L'iniziativa è patrocinata dal Forum italiano sicurezza urbana (Fisu), di cui fa parte il Comune di Reggio Emilia.

Valorizzazione della rete commerciale
É ormai prossimo al debutto anche un nuovo negozio di vicinato che nascerà in viale 4 Novembre 8/A. Lo spazio - di proprietà comunale – è infatti stato affidato tramite bando pubblico a due giovani imprenditrici che, in collaborazione con Coldiretti, promuoveranno le eccellenze dei prodotti tipici della nostra terra. Il negozio sarà aperto tutti i giorni e, oltre alla vendita dei prodotti agricoli, proporrà una selezione gastronomica preparata con ingredienti a km0.
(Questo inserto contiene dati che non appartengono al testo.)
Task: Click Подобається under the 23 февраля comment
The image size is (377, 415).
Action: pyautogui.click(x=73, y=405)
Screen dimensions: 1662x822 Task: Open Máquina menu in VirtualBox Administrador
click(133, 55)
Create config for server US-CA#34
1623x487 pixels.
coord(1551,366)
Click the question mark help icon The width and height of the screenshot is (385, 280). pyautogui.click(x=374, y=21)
L'operazione si inserisce nell'ambito della valorizzazione commerciale della zona Stazione e ha l'obiettivo di mettere a disposizione uno spazio, in cui accogliere una nuova attività d'impresa commerciale che concorra a fornire servizi ai residenti e che possa, grazie alla sua qualità, divenire attrattiva per la cittadinanza in generale.

Altre principali azioni
Gli interventi in piazzale Marconi e nelle strade in esso confluenti rientrano negli accordi sottoscritti con i cittadini della zona Stazione, sviluppati attraverso un dialogo costante con l'Amministrazione comunale, in cui il tema della sicurezza urbana, oltre che dall'importante lavoro di competenza delle Forze dell'ordine, passa attraverso azioni di riqualificazione e cura dei luoghi e delle relazioni sociali. Tali azioni, negli ultimi due anni in particolare, stanno ridisegnando alcune caratteristiche urbanistiche, aspetti di mobilità e funzionali.
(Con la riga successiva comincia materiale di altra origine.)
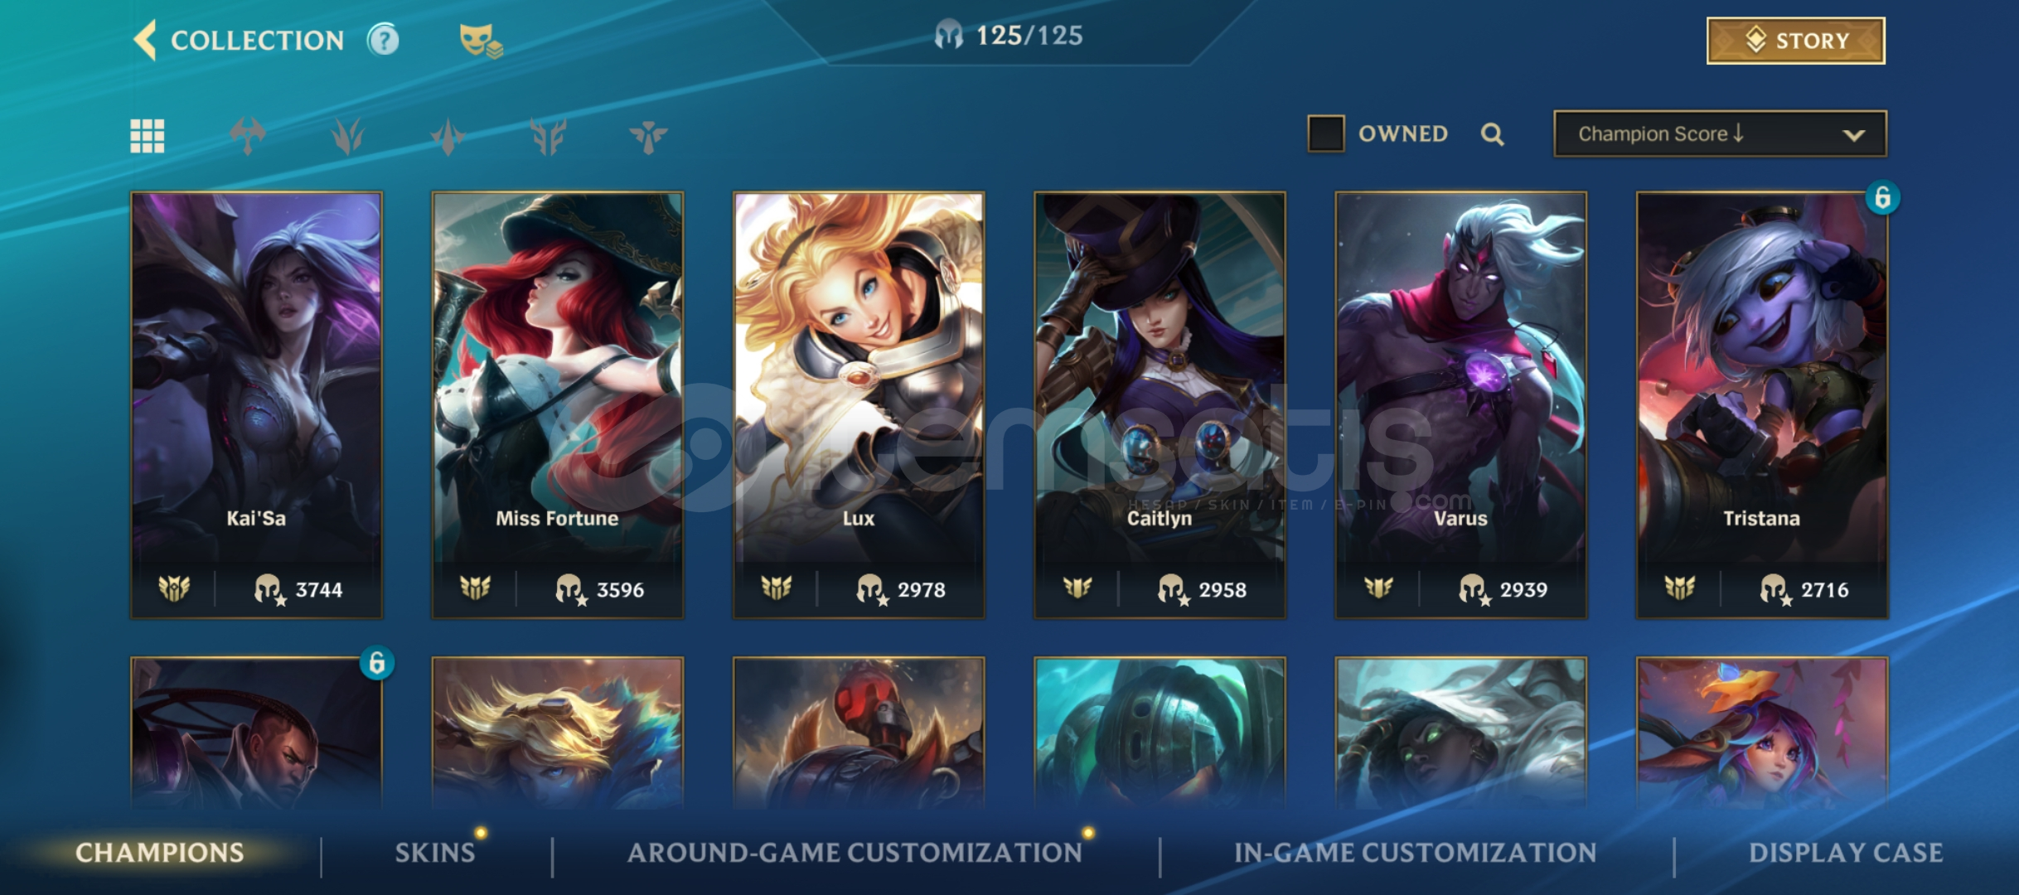Screen dimensions: 2019x895
Task: Open the In-Game Customization tab
Action: point(1415,853)
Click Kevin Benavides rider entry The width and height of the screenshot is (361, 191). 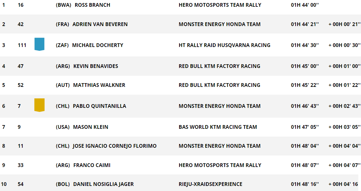pos(95,66)
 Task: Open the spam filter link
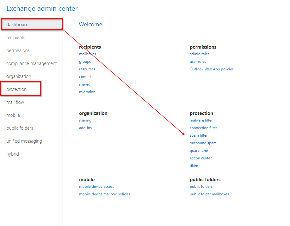click(x=199, y=135)
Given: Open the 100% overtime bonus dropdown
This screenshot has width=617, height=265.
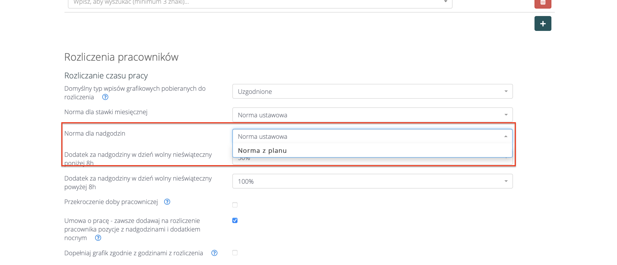Looking at the screenshot, I should [x=372, y=181].
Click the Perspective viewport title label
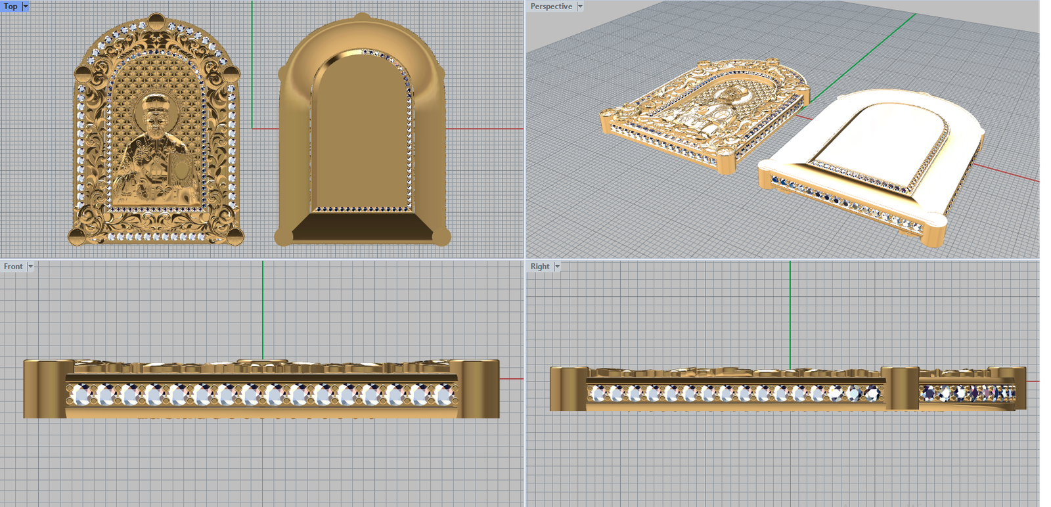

E' stato aumentato inoltre il presidio della polizia locale, è stato stipulato un protocollo d'intesa con gli amministratori di condominio per il controllo delle residenze, è stata realizzata una campagna contro il vandalismo grafico, che ha permesso di intervenire sul degrado di via Eritrea.
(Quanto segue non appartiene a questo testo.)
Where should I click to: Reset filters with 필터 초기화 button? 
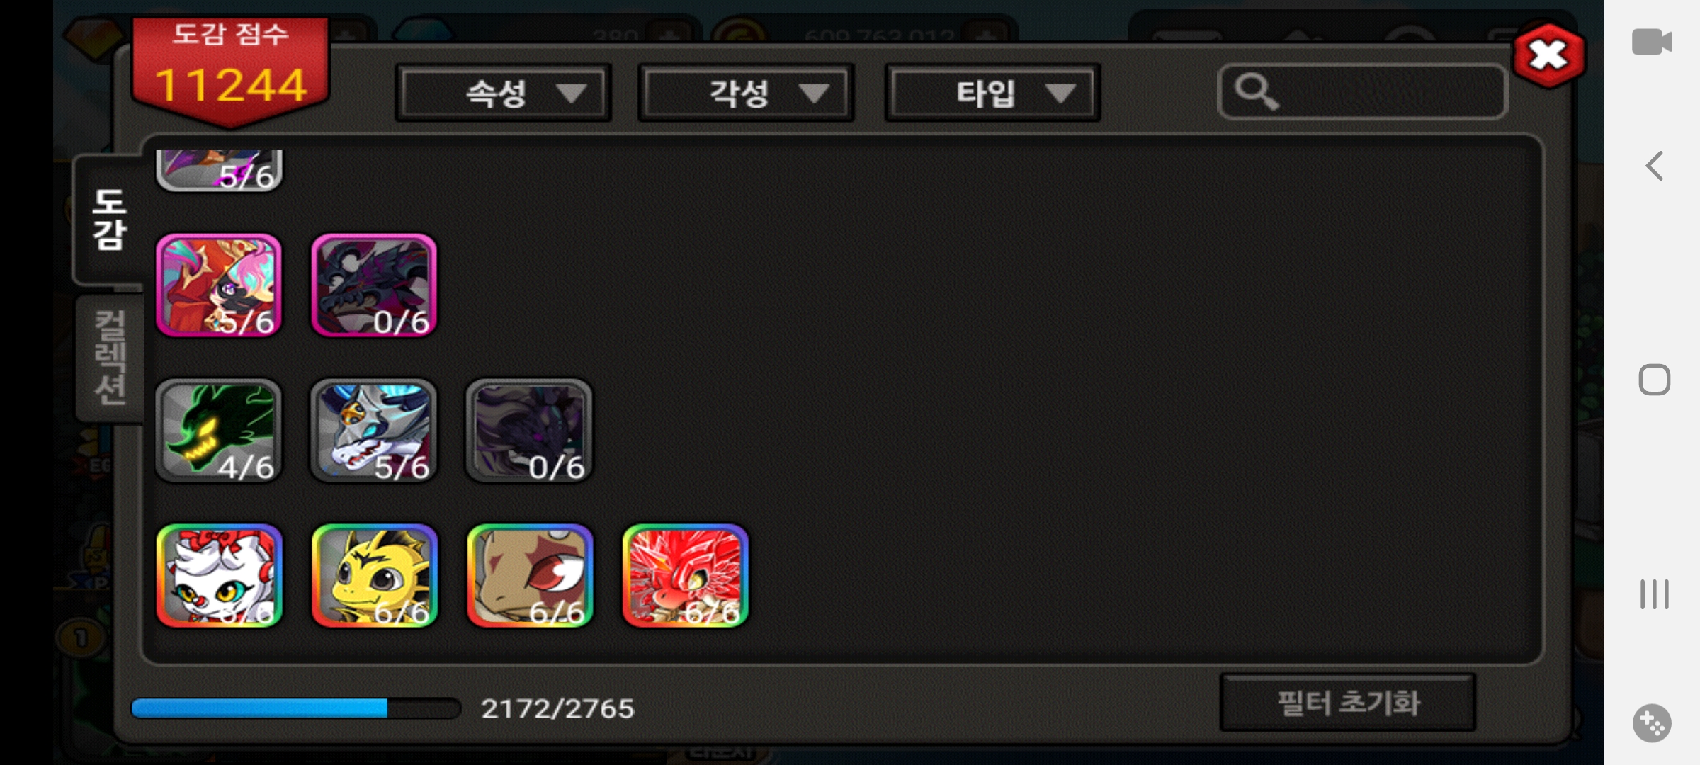pos(1348,703)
La stessa Amministrazione comunale ha aperto lungo viale IV Novembre, al civico 8, un punto di ascolto e di partecipazione, denominato Spazio Comune, che ospita diverse attività anche di promozione culturale e didattica in collaborazione con agenzie pubbliche e private, tra cui la cooperativa sociale Engineering Reggiane, che offrirà attività di informazione e formazione sulla storia delle Officine Meccaniche Reggiane ai cittadini interessati e, in particolare, collaborazione con il Servizio Officina Educativa del Comune di Reggio Emilia, secondo un calendario che verrà reso disponibile prossimamente.
Sono inoltre state potenziate le politiche di inclusione, partecipazione e animazione attraverso la promozione di iniziative ed eventi, con la realizzazione di tre edizione del Festival dedicato allo Street food, la prima edizione di Viatica Festival preceduta dalla iniziativa Ratatuia ospitata dal bar Locomotore e dedicata alle cucine straniere in terra straniera, il Circuito off di Fotografia Europea, il mercatino 'Brocante' dedicato al Modernariato e il partecipato mercatino di Natale: il tutto all'interno del cartellone 'Fuori Binario' di eventi e incontri in zona Stazione.
La densità di queste attività, nonché la loro diversità, hanno generato una nuova vitalità in tutta la zona Stazione, aumentandone anche il controllo spontaneo.